Onboard the latest resupply mission to the International Space Station (ISS) in December, there were very special pieces of hardware made by QinetiQ and called Transparent Alloys Cartridges (TAC). They flew inside the Dragon spacecraft, on top of the Falcon 9 rocket that marked the 19th mission for SpaceX under its commercial cargo resupply mission to the ISS.
The TAC arrived safely to the Station and will now be used in the Transparent Alloys instrument itself (also made by QinetiQ), which is already on board the ISS, inside the Microgravity Science Glovebox host facility in the Columbus module. The instrument flew to the ISS on December 2017 and received high praise both from the European Space Agency (ESA) and the scientific teams working with it. The Transparent Alloys instrument aims at hosting experiments in the field of material science and more specifically, in the field of alloys.
Why does TAC matter?
And why is studying alloys important, you might ask? Alloys are mixtures of various metals. If you mix metals, you end up with a new material with different properties to the original. If you happen to find the right combination you might have discovered a revolutionary new material. Alloys have been vital to obtaining lightweight or resistant materials.
If we think about humanity’s progress, it has often been matched to its advances in metallurgy (i.e. the Bronze Age). Maybe we should name our time the Alloys Age as they are everywhere now, from rockets to mobile phones.
How does it work?
The Transparent Alloys instrument can be compared to a miniature toaster, in line with a small freezer, and two microscopes to study what happens in between. This is similar to a conveyor-belt oven found in factories or fast-food restaurants. The cartridges pass from the heating elements into the freezer at an agonizingly slow pace: they take upwards of two days to travel 1 mm, and the experiment runs on its own for several weeks. During this process in situ monitoring of the dynamics of physical processes during solidification under microgravity is possible.
The new cartridges – the TAC – are providing mixtures for new experiments. In fact, five different groups of scientists have or will use the instrument.

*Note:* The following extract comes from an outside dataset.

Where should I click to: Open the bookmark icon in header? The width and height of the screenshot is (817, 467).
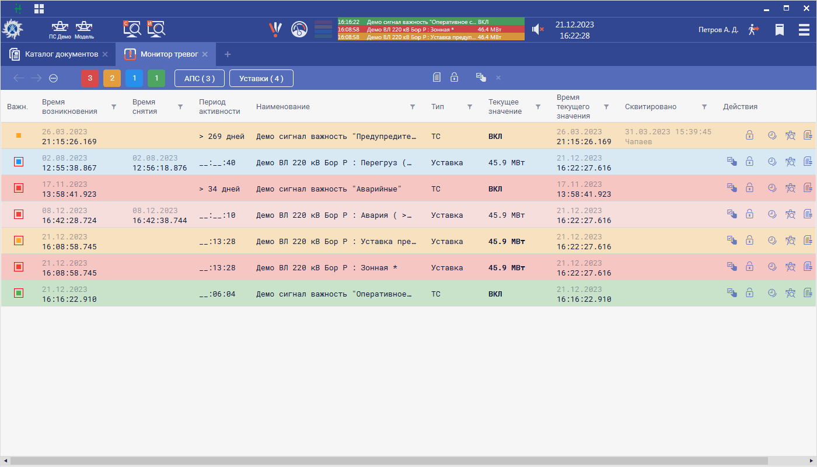[779, 29]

This multi-user aspect was the main challenge for the design of the instrument as most of the parameters were variable: different sizes of experiment cartridges, specific optical requirements, and a large range of temperatures from -10°C up to +250°C. Furthermore, some of the experiment materials require three levels of containment for safety reasons.
The space team at QinetiQ has worked together with ESA and the science teams to accommodate their necessities and is confident the upcoming projects will be a success once again.
Image credit: NASA